**The problem**
Give back every record word for word, keeping the pictures out.

(Collected data entries)
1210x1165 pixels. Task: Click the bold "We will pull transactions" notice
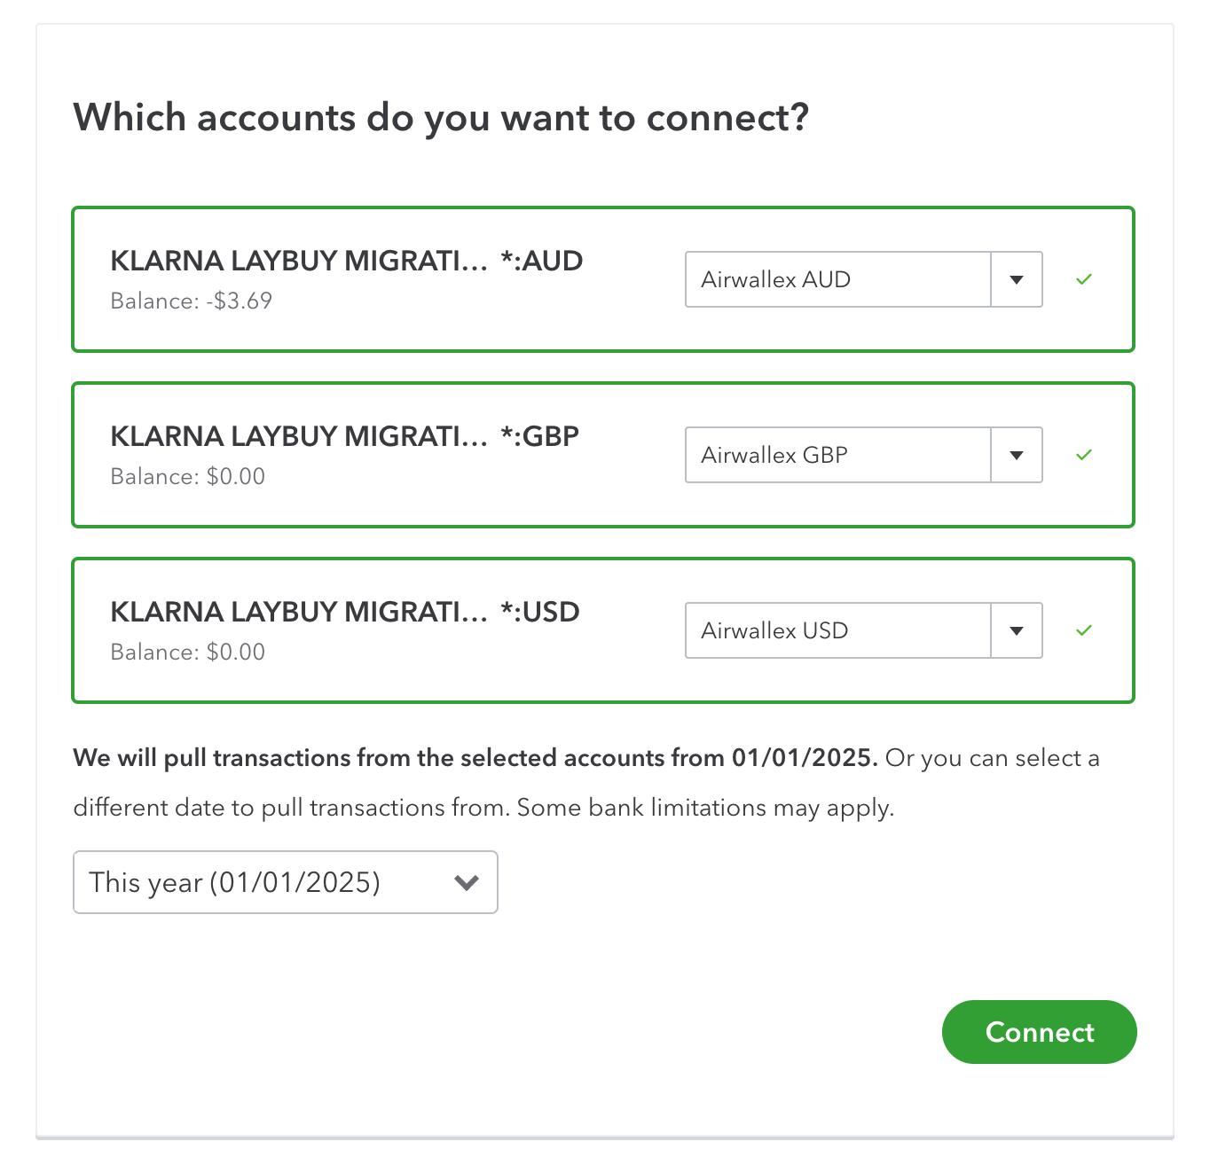[475, 758]
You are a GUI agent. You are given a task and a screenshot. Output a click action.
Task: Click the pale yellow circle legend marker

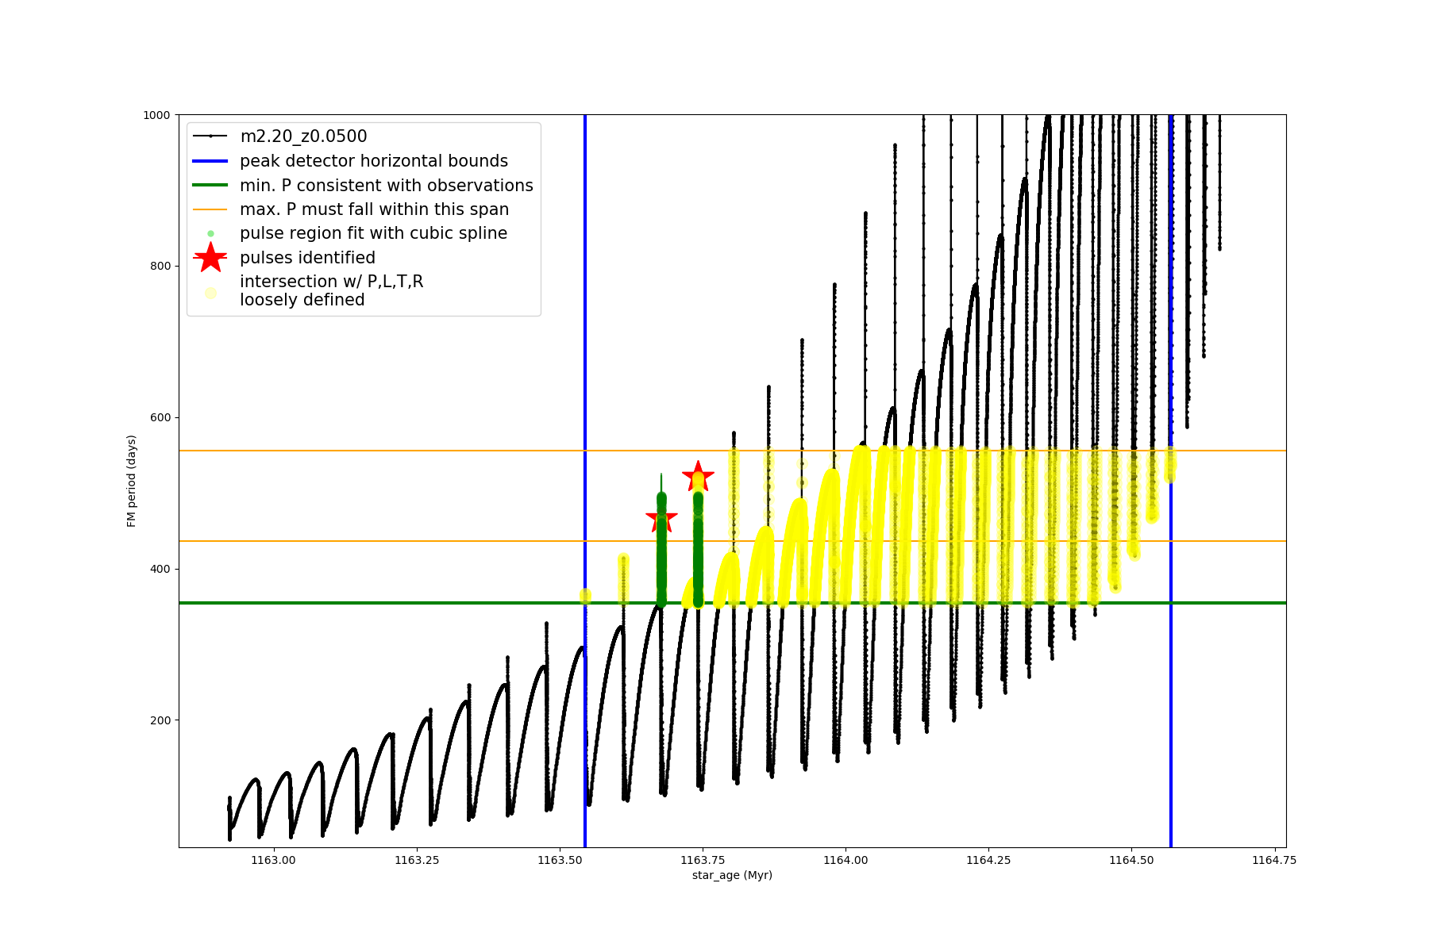(210, 293)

**Output**
1210x1165 pixels. Task: Click the bold "We will pull transactions" notice
[475, 758]
You are a GUI agent. You are given a task and a screenshot. Output a click action.
Task: Click the pale yellow circle legend marker

(210, 293)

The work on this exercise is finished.